DOCUMENT TEXT ▸
——————————
News

Court decision on LGBTQ protections an overdue landmark, Berkeley scholars say

June 15, 2020
By: Edward Lempinen
a man waves a rainbow flag in front of the supreme court building
For the first time, the U.S. Supreme Court ruled that lesbian, gay and transgender people are protected in the workplace by federal civil rights laws. (Photo by Ted Eytan via Flickr)

The U.S. Supreme Court on Monday ruled that federal anti-discrimination law protects gay, lesbian and transgender people from job and employment discrimination, for the first time extending protections to LGBTQ people in every state.

“We went to bed yesterday in a country where someone could be fired from their job in 28 states because of their sexual orientation or gender identity,” said Billy Curtis, director of the Gender Equity Resource Center at UC Berkeley, a hub of community and education for staff, students, faculty and alumni. “Today, after decades of protests and litigation, we are now protected in all 50 states and the District of Columbia.”
——————————
Pick up the news article on the Supreme Court's LGBTQ workplace ruling after its last sentence and keep it going. The entries after this point can be left aside.

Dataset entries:
——————————
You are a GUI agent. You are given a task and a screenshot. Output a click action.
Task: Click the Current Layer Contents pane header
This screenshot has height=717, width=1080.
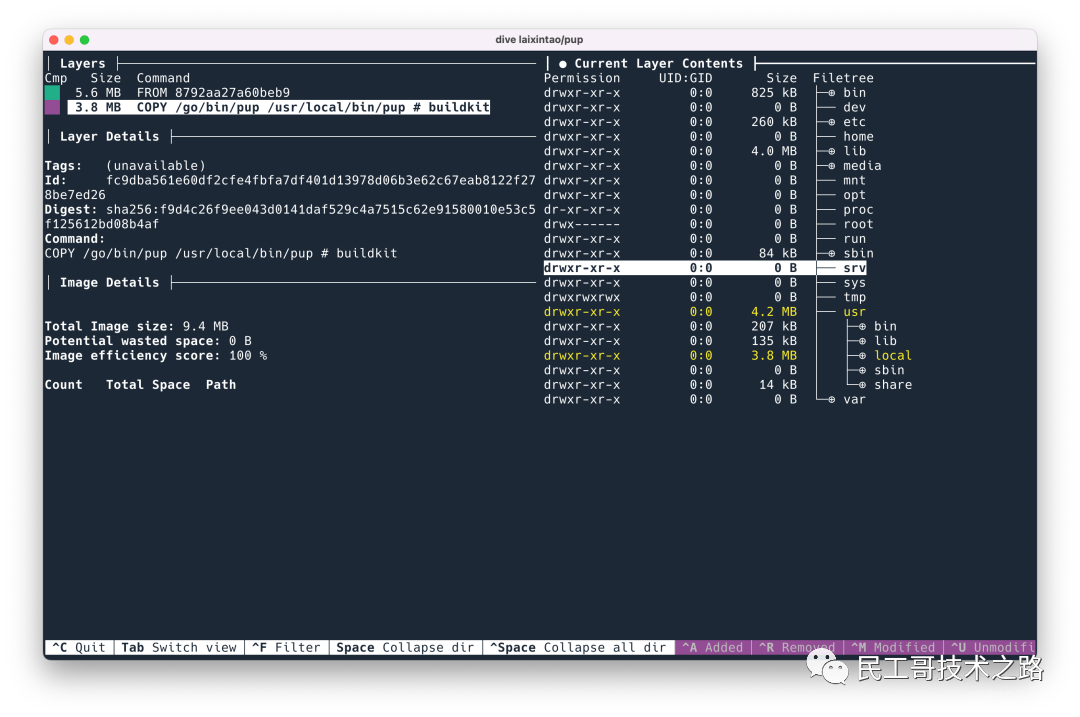(x=658, y=64)
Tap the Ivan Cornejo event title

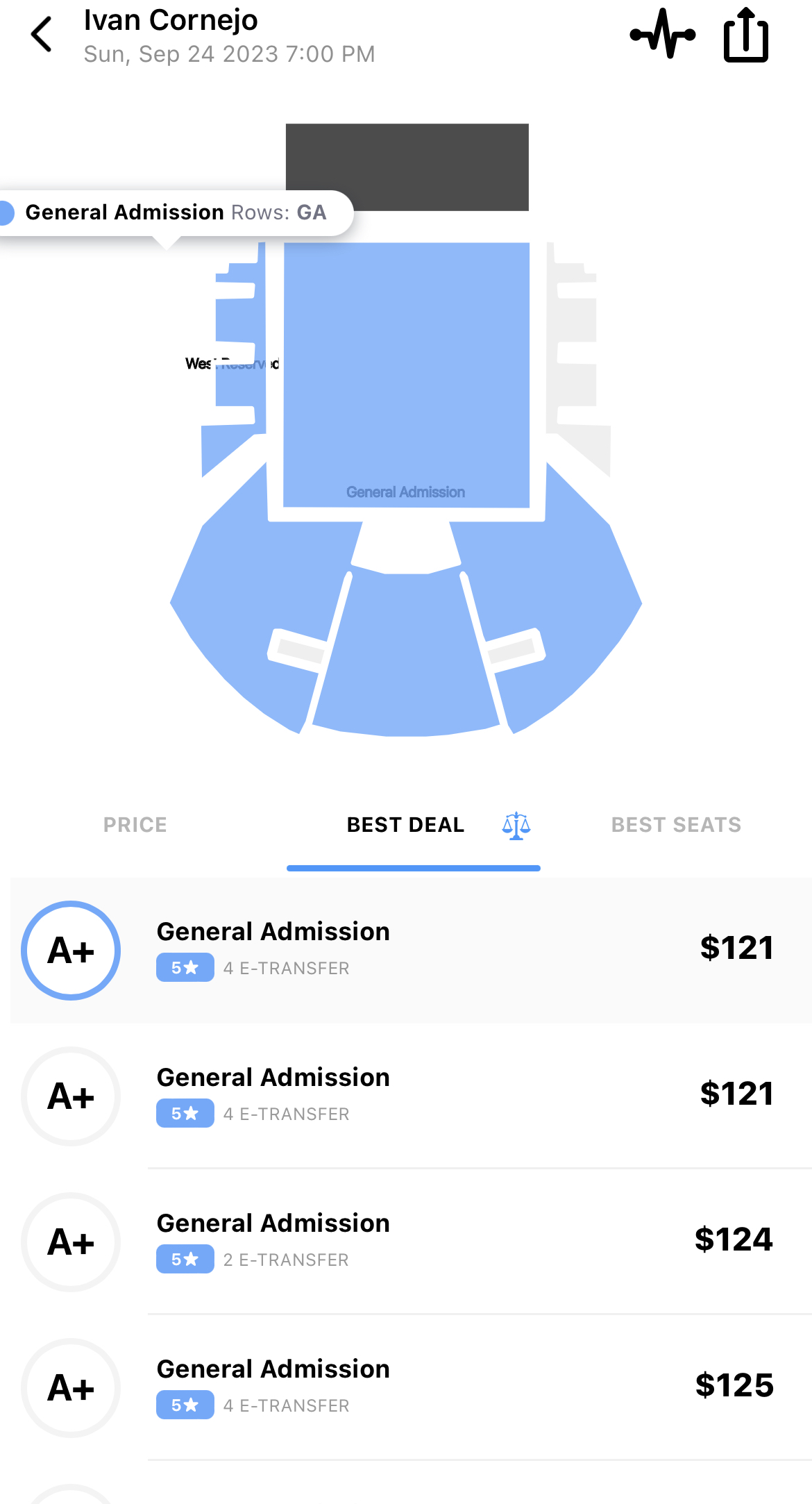pyautogui.click(x=171, y=20)
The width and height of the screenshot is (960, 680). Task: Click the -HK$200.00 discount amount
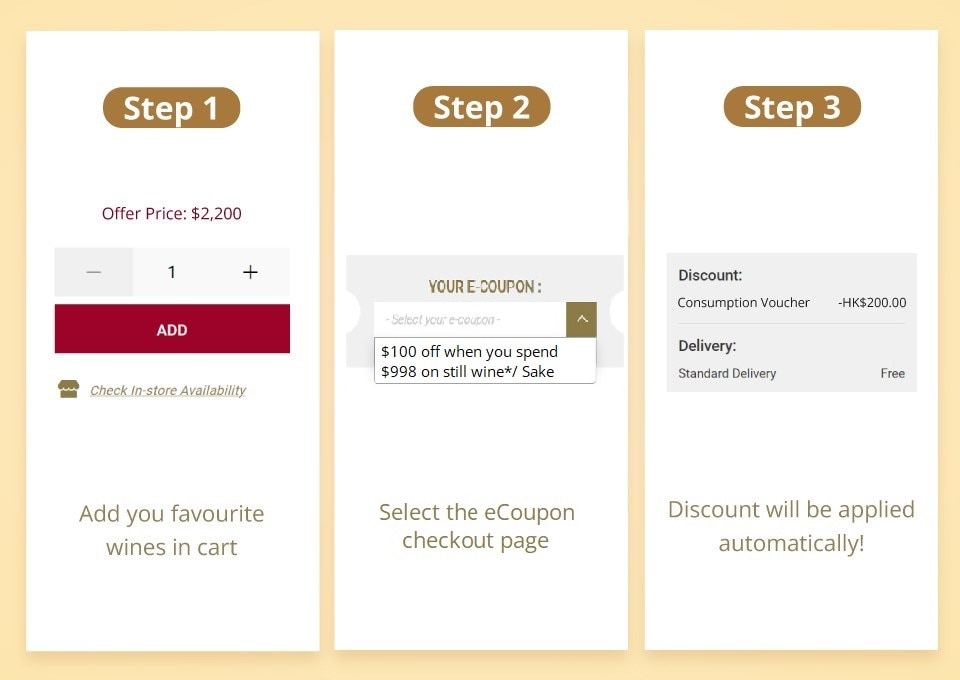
——————————
WRITTEN RESPONSE ▸
The Supreme Court’s ruling is expected to be a landmark in the history of American civil rights. Title VII of the Civil Rights Act of 1964 prohibits discrimination “because of sex,” and by a 6-3 vote, the justices said, for the first time, that “sex” includes sexual orientation.

UC Berkeley is recognized nationally as a center of legal, policy and cultural scholarship on LGBTQ rights. Several scholars offered their assessments of Monday’s decision.

Erwin Chemerinsky, U.S. Constitution scholar and Berkeley Law dean

The Supreme Court’s decision holding that federal law prohibits employment discrimination based on sexual orientation or gender identity is a huge victory for civil rights. Title VII of the 1964 Civil Rights Act prohibits employment discrimination based on race, sex, or religion. The Court rightly held that discrimination against gay, lesbian and transgender individuals is discrimination “because of sex.” The two men who were fired for being gay would have kept their jobs if they were female. Aimee Stevens, a transgender woman, would have kept her job if she were male.

The justices did what they were supposed to: They followed the plain language of Title VII. This will matter in workplaces all across the country. Additionally, the clear implication of the decision is that all federal laws that prohibit sex discrimination also forbid discrimination based on sexual orientation and gender identity. This is long overdue and truly will matter for so many people throughout the country.

(Read Chemerinsky’s op-eds on the ruling in the Los Angeles Times and in Bloomberg Law.)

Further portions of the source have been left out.